Task requirements: Give the total of lines holding the word "computer" in the records below, and nothing else.

(Collected data)
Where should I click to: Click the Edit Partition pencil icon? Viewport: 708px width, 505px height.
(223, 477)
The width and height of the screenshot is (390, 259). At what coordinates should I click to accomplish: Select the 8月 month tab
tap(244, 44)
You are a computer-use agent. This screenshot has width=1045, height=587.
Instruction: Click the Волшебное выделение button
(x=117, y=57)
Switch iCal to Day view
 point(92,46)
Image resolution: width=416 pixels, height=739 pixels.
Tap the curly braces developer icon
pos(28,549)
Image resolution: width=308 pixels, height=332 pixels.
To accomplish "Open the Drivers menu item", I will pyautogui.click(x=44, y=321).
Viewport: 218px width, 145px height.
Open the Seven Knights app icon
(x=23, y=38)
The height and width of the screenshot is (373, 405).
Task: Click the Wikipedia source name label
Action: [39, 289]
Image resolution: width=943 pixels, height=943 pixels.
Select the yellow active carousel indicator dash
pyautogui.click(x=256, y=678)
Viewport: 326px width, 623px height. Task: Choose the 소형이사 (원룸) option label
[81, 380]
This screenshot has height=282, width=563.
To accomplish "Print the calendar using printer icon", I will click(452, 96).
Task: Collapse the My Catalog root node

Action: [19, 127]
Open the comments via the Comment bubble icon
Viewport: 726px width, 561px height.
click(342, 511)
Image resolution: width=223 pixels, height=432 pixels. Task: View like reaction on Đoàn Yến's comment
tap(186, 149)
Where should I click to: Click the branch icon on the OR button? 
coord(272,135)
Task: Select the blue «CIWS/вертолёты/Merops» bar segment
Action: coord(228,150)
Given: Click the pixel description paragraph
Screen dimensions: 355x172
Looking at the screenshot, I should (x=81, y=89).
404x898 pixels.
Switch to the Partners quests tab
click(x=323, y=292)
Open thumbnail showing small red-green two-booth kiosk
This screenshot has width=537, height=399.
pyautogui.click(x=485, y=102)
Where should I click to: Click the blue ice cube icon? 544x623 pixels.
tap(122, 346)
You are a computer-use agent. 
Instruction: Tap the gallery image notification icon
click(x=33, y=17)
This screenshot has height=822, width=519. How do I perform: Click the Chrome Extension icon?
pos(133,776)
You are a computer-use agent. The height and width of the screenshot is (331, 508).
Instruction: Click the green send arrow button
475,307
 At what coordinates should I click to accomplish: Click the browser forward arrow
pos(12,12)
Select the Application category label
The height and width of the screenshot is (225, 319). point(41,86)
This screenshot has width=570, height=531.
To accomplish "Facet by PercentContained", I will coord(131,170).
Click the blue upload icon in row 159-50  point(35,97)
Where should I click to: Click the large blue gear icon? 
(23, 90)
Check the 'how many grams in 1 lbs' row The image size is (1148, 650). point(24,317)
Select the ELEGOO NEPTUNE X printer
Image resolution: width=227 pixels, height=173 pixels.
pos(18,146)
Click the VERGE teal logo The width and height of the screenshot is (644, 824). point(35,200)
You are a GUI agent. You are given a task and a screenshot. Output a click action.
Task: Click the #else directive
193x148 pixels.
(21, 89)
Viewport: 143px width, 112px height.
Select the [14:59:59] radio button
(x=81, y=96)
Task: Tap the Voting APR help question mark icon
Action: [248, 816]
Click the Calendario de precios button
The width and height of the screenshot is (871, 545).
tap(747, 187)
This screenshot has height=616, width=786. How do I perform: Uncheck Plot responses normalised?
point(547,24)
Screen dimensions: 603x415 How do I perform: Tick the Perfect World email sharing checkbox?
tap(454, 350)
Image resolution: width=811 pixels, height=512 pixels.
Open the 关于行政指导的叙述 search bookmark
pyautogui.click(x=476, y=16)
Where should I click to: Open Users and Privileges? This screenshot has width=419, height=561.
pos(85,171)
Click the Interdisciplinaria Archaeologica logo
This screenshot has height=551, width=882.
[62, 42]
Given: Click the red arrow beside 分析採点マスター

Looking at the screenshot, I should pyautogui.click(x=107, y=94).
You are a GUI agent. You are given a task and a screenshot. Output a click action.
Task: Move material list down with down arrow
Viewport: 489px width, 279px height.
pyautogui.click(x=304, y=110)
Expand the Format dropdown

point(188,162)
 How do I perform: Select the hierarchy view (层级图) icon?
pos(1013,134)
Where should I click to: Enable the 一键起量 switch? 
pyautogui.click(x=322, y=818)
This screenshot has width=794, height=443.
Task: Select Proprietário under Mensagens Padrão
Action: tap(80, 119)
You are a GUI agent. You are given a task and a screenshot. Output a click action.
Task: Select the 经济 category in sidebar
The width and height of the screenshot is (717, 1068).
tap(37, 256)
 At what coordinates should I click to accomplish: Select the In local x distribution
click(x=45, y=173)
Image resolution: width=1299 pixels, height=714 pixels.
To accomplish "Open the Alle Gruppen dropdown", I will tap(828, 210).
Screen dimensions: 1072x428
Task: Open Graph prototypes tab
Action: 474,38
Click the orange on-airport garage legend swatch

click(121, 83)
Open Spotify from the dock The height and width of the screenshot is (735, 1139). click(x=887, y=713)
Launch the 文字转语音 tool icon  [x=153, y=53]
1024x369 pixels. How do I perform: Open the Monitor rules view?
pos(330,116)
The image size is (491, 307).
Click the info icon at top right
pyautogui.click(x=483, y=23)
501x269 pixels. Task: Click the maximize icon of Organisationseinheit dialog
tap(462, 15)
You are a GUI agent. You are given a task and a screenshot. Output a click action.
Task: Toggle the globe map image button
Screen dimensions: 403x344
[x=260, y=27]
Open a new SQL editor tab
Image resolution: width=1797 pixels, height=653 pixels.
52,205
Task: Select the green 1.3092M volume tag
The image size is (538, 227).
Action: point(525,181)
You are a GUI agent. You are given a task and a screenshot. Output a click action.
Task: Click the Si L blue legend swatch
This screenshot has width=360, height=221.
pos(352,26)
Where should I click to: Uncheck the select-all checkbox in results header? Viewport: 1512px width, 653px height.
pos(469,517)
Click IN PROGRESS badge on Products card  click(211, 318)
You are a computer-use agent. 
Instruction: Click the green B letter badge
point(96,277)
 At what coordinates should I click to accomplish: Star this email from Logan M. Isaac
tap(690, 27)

Written response: 4